IRAQ’S MISSING EXPLOSIVES: According to an MSNBC TV news report the Pentagon says the hundreds of tons of explosives that disappeared from Iraq went missing before U.S. troops entered the country. The story is not yet posted online. Stay tuned.

UPDATE: Saddam is worried.

UPDATE: Josh Marshall points to this AP article in the Jerusalem Post:

At the Pentagon, an official who monitors developments in Iraq said US-led coalition troops had searched Al-Qaqaa in the immediate aftermath of the March 2003 invasion and confirmed that the explosives, which had been under IAEA seal since 1991, were intact. Thereafter the site was not secured by U.S. forces, the official said, also speaking on condition of anonymity.

But this is flatly contradicted by NBC. (Hat tip: Robbie Port.)

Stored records
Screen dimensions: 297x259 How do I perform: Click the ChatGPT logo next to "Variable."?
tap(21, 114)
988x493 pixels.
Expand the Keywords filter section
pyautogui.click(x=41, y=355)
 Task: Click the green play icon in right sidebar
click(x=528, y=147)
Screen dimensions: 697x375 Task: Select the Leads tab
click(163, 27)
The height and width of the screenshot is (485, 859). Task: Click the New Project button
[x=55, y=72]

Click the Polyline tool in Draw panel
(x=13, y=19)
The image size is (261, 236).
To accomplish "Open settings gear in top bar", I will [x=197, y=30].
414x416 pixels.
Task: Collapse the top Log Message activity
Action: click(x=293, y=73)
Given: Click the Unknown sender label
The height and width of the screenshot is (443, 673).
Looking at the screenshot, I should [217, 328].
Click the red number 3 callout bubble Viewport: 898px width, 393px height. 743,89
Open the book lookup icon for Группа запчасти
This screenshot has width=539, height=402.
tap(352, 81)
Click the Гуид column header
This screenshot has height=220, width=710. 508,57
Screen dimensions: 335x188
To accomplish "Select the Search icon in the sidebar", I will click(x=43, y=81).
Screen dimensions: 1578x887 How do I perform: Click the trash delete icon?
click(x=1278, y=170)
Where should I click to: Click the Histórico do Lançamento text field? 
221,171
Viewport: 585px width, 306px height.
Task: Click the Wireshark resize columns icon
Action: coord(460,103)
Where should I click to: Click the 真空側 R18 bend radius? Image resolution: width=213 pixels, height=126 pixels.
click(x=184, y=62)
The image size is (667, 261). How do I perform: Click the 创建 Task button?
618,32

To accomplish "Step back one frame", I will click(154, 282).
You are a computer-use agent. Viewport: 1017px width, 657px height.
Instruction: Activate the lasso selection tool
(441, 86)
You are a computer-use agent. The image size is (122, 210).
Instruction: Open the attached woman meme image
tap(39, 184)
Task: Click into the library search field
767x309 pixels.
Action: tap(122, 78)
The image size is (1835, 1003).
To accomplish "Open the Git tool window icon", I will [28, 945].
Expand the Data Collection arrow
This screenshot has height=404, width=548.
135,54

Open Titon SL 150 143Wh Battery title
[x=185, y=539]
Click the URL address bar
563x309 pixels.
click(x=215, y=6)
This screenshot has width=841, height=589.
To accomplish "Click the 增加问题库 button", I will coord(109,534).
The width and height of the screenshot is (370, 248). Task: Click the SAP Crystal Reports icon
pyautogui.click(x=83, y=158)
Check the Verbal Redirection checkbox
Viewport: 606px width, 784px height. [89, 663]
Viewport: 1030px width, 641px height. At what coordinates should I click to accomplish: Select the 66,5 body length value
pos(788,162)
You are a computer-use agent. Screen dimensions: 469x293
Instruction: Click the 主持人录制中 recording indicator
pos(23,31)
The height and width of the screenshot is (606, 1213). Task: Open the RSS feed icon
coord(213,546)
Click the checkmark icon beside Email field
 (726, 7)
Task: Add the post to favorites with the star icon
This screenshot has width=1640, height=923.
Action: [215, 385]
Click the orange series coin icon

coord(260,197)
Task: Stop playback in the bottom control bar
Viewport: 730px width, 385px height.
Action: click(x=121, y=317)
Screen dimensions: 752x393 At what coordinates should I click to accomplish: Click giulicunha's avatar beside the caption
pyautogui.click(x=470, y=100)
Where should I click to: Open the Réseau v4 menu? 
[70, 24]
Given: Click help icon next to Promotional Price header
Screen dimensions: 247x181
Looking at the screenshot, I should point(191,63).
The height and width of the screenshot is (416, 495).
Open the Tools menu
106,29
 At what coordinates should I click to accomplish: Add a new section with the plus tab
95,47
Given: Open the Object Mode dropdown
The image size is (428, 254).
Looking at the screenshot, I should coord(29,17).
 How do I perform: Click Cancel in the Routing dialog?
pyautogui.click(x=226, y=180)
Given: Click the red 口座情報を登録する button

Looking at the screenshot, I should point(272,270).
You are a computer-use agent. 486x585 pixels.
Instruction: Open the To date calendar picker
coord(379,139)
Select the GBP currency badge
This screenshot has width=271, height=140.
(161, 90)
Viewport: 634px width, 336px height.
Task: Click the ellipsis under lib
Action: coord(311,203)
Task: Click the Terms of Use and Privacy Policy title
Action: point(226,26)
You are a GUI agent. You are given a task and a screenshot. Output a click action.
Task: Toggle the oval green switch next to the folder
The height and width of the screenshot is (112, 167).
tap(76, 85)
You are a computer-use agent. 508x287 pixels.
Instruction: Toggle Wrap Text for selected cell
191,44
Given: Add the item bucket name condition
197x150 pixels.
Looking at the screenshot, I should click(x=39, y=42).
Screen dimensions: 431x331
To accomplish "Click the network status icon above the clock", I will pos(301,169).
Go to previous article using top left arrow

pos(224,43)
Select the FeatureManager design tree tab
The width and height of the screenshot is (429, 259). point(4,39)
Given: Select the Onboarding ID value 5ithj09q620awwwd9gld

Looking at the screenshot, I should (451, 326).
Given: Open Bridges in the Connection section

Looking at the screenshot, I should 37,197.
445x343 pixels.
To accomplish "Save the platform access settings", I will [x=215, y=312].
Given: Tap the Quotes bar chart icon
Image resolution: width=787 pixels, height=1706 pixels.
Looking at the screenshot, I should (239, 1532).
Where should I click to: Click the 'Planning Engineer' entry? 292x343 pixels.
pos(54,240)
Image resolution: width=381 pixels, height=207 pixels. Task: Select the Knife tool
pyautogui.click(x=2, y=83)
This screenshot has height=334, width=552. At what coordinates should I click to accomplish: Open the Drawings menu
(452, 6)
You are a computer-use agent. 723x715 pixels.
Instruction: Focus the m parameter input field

**Using the information:**
(A) Quote the post on Iraq's missing explosives word for word, starting at "IRAQ’S MISSING EXPLOSIVES: According" and ending at "Saddam is worried.".
(B) Extend the post on Iraq's missing explosives, picking up right after its final sentence.
The listing can be set aside, since nothing here depends on it.

**Your written answers:**
(A)
IRAQ’S MISSING EXPLOSIVES: According to an MSNBC TV news report the Pentagon says the hundreds of tons of explosives that disappeared from Iraq went missing before U.S. troops entered the country. The story is not yet posted online. Stay tuned.

UPDATE: Saddam is worried.

(B)
NBC News: Miklaszewski: “April 10, 2003, only three weeks into the war, NBC News was embedded with troops from the Army’s 101st Airborne as they temporarily take over the Al Qakaa weapons installation south of Baghdad. But these troops never found the nearly 380 tons of some of the most powerful conventional explosives, called HMX and RDX, which is now missing. The U.S. troops did find large stockpiles of more conventional weapons, but no HMX or RDX, so powerful less than a pound brought down Pan Am 103 in 1988, and can be used to trigger a nuclear weapon. In a letter this month, the Iraqi interim government told the International Atomic Energy Agency the high explosives were lost to theft and looting due to lack of security. Critics claim there were simply not enough U.S. troops to guard hundreds of weapons stockpiles, weapons now being used by insurgents and terrorists to wage a guerrilla war in Iraq.” (NBC’s “Nightly News,” 10/25/04)

If the NBC report is wrong and the unnamed Pentagon official is right, it’s still not that big a story. The Belmont Club notes that 600,000 tons of munitions were dispersed by Saddam throughout Iraq and says worrying about a few hundred tons of RDX “is similar to worrying about a toothache after being diagnosed with AIDS and Ebola.”

YET ANOTHER UPDATE: Roger L. Simon thinks this story might damage the New York Times worse than Jayson Blair.